Texto de origem:
================================
Angeli presente
Por Daniela Prandi
Ele entra na sala todo de preto, cara de ressaca e encara os jornalistas que estão ali para o entrevistar. "Tudo bem, vamos lá, mas não vou falar DELA", avisa. Ela, no caso, era a Rê Bordosa, sua personagem mais famosa, que ele tinha acabado de matar, a contragosto de muitos.
A desbocada Rê Bordosa era um sucesso editorial e pela primeira vez aquilo tudo estava rendendo algum dinheiro. Naquela entrevista logo após sua personagem explodir por causa do "tédius matrimonius", os jornalistas queriam, sim, entender o porquê dele fechar a mina de ouro. Assim que Angeli disse que não ia falar sobre, virou um silêncio e, dali a pouco, todo mundo caiu na risada, e foi um momento inesquecível ver Angeli se divertindo também. "Que bom que vocês acharam engraçado."
Anos depois, já neste século, em uma entrevista solo, contei a ele sobre esse momento. Não se lembrou, mas se divertiu e desta vez falou. Lembrou que na época não aguentava mais a personagem porque “quando não sabia o que fazer, a desenhava". Angeli admitiu que poderia ter ganho muito dinheiro com a Rê Bordosa, mas que decidiu se livrar, e tudo bem.
================================
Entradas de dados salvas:
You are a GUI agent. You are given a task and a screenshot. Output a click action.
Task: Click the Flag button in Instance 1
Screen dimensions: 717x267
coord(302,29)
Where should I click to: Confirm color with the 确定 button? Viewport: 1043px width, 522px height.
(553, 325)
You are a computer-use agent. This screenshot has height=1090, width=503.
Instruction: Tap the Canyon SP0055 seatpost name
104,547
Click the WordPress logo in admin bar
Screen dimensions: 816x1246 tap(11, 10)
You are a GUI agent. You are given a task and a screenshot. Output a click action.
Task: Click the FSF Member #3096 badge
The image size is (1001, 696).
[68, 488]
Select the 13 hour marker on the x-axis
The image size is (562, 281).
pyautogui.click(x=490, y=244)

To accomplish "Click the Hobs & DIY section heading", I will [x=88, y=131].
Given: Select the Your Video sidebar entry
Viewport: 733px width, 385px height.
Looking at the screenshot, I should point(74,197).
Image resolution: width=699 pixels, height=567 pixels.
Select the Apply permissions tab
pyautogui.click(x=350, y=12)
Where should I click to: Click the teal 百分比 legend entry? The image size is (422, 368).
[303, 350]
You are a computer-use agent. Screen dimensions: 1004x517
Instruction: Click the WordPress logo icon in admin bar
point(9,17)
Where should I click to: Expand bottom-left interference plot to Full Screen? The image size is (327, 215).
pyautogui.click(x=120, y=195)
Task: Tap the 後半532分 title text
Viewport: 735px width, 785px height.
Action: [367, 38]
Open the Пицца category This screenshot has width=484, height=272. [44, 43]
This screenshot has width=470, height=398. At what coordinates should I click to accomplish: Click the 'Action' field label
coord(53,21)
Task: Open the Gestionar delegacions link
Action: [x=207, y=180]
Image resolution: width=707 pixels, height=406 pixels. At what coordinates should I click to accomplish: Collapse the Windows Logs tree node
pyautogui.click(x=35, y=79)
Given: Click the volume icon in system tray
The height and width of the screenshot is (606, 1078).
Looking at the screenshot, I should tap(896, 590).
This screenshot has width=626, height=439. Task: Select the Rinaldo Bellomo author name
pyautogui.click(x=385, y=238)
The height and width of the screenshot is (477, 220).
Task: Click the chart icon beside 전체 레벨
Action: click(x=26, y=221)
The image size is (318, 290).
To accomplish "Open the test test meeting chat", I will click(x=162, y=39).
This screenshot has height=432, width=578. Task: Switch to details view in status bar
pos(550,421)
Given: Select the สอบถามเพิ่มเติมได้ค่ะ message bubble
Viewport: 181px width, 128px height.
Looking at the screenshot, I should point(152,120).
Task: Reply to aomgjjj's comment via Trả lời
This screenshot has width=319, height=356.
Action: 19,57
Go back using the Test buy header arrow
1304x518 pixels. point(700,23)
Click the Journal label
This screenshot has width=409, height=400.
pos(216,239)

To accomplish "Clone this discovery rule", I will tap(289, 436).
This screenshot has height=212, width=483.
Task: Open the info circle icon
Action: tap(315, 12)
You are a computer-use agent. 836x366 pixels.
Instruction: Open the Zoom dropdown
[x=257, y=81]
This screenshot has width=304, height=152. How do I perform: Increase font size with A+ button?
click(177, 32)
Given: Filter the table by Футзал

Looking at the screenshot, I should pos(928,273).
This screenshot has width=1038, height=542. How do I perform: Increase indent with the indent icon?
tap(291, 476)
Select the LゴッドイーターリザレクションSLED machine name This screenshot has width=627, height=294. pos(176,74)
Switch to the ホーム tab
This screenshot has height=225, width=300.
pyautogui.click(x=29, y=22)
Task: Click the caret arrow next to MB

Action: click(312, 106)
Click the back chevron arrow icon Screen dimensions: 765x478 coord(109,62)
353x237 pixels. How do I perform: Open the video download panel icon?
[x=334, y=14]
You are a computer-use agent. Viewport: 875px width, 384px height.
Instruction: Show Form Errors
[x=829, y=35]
================================
A fazer:
**A)** Segundo o texto sobre Angeli, qual era a personagem mais famosa dele?
**B)** Continue o texto sobre Angeli a partir da última frase.
Os registros não têm nenhum papel aqui.

Respostas por tarefa:
**A)** A Rê Bordosa.

**B)**
Os quadrinhos no Brasil viviam uma época de ouro, com muitas revistas gringas chegando e algumas brasileiras buscando seu lugar e fazendo história, como a Chiclete com Banana, criada por Angeli, sucesso editorial que de uma tiragem inicial de 20 mil exemplares chegou a atingir 110 mil no seu auge.
Estamos nas duas décadas finais do século passado e ainda existiam bancas de jornais, revistas e gibis forradas de novidades a cada esquina. Nos jornais, Angeli dominava nas charges políticas da página 2 da Folha de S. Paulo, que ele ocupou por mais de 40 anos, e nas tirinhas da Ilustrada, que nos divertiram com personagens impagáveis como Wood & Stock, Skrotinhos e Bob Cuspe.
Nos meus tempos de jornalista nos cadernos de cultura encontrei Angeli muitas outras vezes, principalmente nas entregas do Prêmio HQ Mix, que Angeli venceu na categoria “Melhor Desenhista de Humor Gráfico” por 16 anos seguidos, de 1997 a 2012. Em uma dessas ocasiões, ao participar do lançamento de um dos especiais dos "Los Três Amigos", ele me apresentou ao Laerte e ao Glauco.
De repente, “Angel Villa”, “Laerton” e “Glauquito” estavam bem na minha frente, não consegui falar nada e só ri e recebi os abraços que eles me deram. Glauco, do "Geraldão", tinha um jeito tímido e querido, e Laerte, ainda "o" Laerte, junto com Angeli, se preparavam para entrar no palco e estavam muito animados. Tinha muita gente esperando por eles e eu vi, naquele momento, a mágica da transformação, de cartunistas para celebridades.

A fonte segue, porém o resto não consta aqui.